Figure 3.15 Model knee with arrays of fibres representing the ACL and two bundles of the PCL, attached to the femur along ab and cab respectively. (At 60°, the attachment point b of the PCL lies under the fibres and is not visible.)
Figure 3.15 shows an elaboration of the model with each of the cruciate ligaments represented as arrays of fibres (Zavatsky & O’Connor, 1992a; Lu & O’Connor, 1996a) (see website, Animation 3).
The fibre mapping in both ligaments is based on the anatomical studies of Friederich et al. (1992) and Mommersteeg et al. (1995) (Fig. 3.11). For both ligaments, the fibres marked ay are the isometric fibres of Figure 3.14 and the rolling and sliding movements of the femur on the tibia are the same as in the simpler model. The ACL is modelled as an array of fibres almost parallel to and passing behind the isometric fibre in extension. The PCL is shown as two bundles of fibres, one passing in front of the isometric fibres in extension and the other lying behind. In extension, all fibres of the ACL and the posterior fibres of the PCL are assumed to be just tight and are shown straight. In extension, the anterior fibres of the PCL are assumed to be slack and are shown buckled (Fig 3.15(d)).
During flexion through 120°, the femoral attachment areas ab and cab rotate through 120° relative to the tibia and points of fibre origin on the femur either approach or move away from the tibia so that most fibres either slacken or tighten. The posterior fibres of the ACL slacken (and are shown buckled) during flexion to 80°. The ACL in the human knee passes from the lateral condyle on the femur to insert medially on the tibia. Zavatsky and O’Connor (1994) have shown how posterior fibres such as bx (Fig. 3.15), can pass under the anterior fibres and are then positioned anterior to the isometric fibre and to the flexion axis. Such fibres then begin to tighten again with further flexion. The same is true of the most posterior fibres of the PCL such as bz (Fig. 3.15). The anterior bundle of the PCL is slack in extension (and shown buckled) but tightens progressively as the joint flexes.
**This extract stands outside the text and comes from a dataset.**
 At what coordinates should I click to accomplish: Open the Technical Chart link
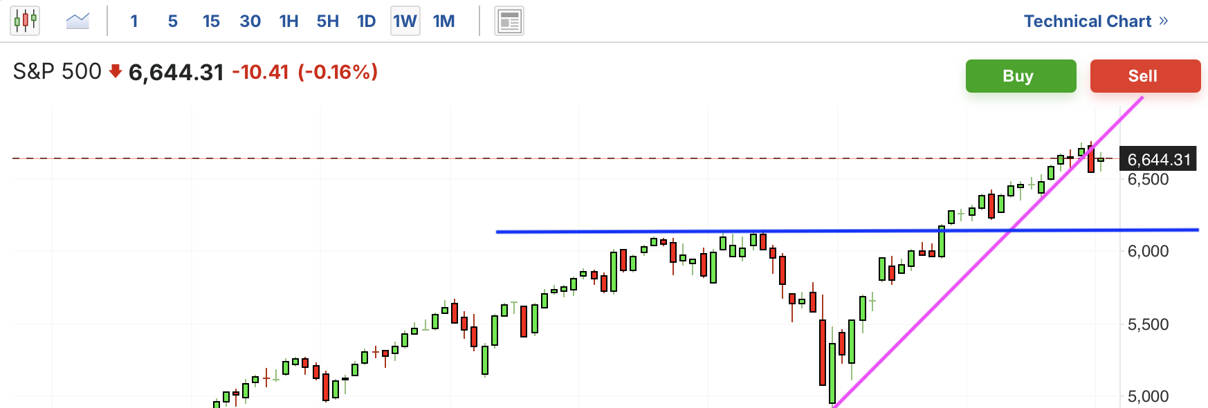tap(1087, 21)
The drawings of the model cruciate ligaments in Figure 3.15 are remarkably similar to the sketches made by Friederich et al. (1992) (Fig. 3.12 above), Brantigan and Voshell (1941), and Girgis et al. (1975). The apparent shape changes of the model ligaments are similar to those shown by the same authors and to those derived from the RSA studies of van Dijk et al. (1979). The calculated patterns of model fibre slackening and tightening are similar to those reported for the ACL by Sidles et al. (1988), Sapega et al. (1990), and Wang and Walker (1973) and to those reported for the PCL by Covey et al. (1996).
It should be emphasised again that the fibre arrays of Figure 3.15 contain the isometric fibres shown in Figure 3.14. The drawings of the PCL look quite similar to the photographs in Nakagawa et al. (2004) although those photographs were used by those authors as part of their argument that, quoting Strasser (1917), “soon after the beginning of flexion the whole PCL is loose”. Our experimental and mathematical analyses support the large body of work which shows that not to be the case.
Lu and O’Connor (1996b) showed that the calculated values of the rotations of the model ligaments and muscle tendons about their tibial insertions agreed well with measurements on cadaver specimens by Hertzog and Read (1993).
Discussion
In unloaded knees, as far as possible free from the effects of intrinsic and extrinsic loads, passive movements are controlled solely by the shapes of the articular surfaces and the design of the ligaments. The pattern of these movements is constant and repeatable as long as the surfaces and the ligaments are all intact. Flexion and extension are coupled to obligatory rotation and require backward translation of the contact areas on the tibia in flexion (‘rollback’), with the medial contact area moving less than the lateral contact area. The ACL, the PCL and the MCL contain fibres which remain isometric during passive flexion/extension. All other fibres slacken and tighten as the joint flexes and extends so that ligaments can appear to be loose. All these slack fibres can be recruited to bear load in activity, as we shall shortly discuss, giving the joint its passive and dynamic laxity. The three-dimensional and two-dimensional models of the knee with its ligaments predict and explain behaviour similar to that observed experimentally in many laboratories.